Why reads not match to the genome? too many wrong bases to the genome

0

Entering edit mode

7.4 years ago

maple964 • 0

Dear all,

I am very new in this field. I faced problems that I could not find the answer.

I used IGV to see the mapped reads to the Arabidopsis genome. However, I found this. Why reads mapped to the wrong position ? or the genome reference is a problem. Does it suggest something wrong with the mapping procedure? Why can reads be mapped to the position with so many different bases?
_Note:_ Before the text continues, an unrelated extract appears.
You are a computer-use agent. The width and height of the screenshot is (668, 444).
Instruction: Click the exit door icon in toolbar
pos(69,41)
The following is tophat code.

tophat -p 12 -o 20170905_tophat_WT -G /usr1/thhuang/index/TAIR10_GFF3_genes_transposons.gff /usr1/thhuang/index/TAIR10_chr Trim_WT.fastq.gz

Hope to find a solution

Thank you all in advance

RNA-Seq rna-seq IGV tophat • 2.3k views

ADD COMMENT • link 7.3 years ago by maple964 • 0

1

Entering edit mode

Looks like you mapped against a different genome than you're using in IGV.

ADD REPLY • link 7.4 years ago by Devon Ryan 105k

1

Entering edit mode

While the command line and the image say TAIR10 there is certainly the possibility that something is wrong as far as the genome build is concerned.
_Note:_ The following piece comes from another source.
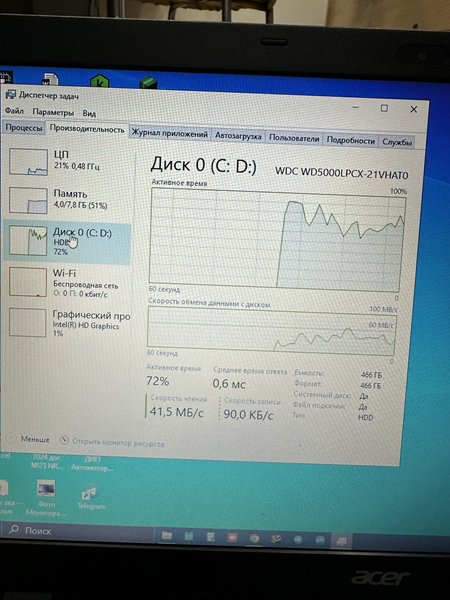Go to the Автозагрузка tab
This screenshot has height=600, width=450.
tap(238, 136)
Surprising that IGV still allows one to select an incorrect genome.

ADD REPLY • link 7.4 years ago by GenoMax 148k

1

Entering edit mode

This is because of the oversimplification in SAM spec where the mismatch is reported as an M so we can only figure the mismatches from the MD tag. But the MD tag is optional hence, by default, the SAM spec does not require the aligner to report how many mismatches the alignment contains...let's just think about that for a second...

If the MD tag does not match what IGV sees then there is a discrepancy. Now it becomes a user interface issue. How many mistakes until you show the error. If it is too strict it just brings about another set of problems.

ADD REPLY • link 7.4 years ago by Istvan Albert 102k

score 1 · Answer 1 · 2017-09-05

1

Entering edit mode

7.4 years ago

Istvan Albert 102k

You are most likely visualizing the alignments against a different genomic build than what the aligner used.

Ensure that the reference genomes are the same in both cases.

ADD COMMENT • link 7.4 years ago by Istvan Albert 102k

score 0 · Answer 2 · 2017-09-12

0

Entering edit mode

7.3 years ago

maple964 • 0

Thank you all for the reply! I am appreciated. I downloaded a new reference and did the mapping using tophat again. The results showed normal.

ADD COMMENT • link 7.3 years ago by maple964 • 0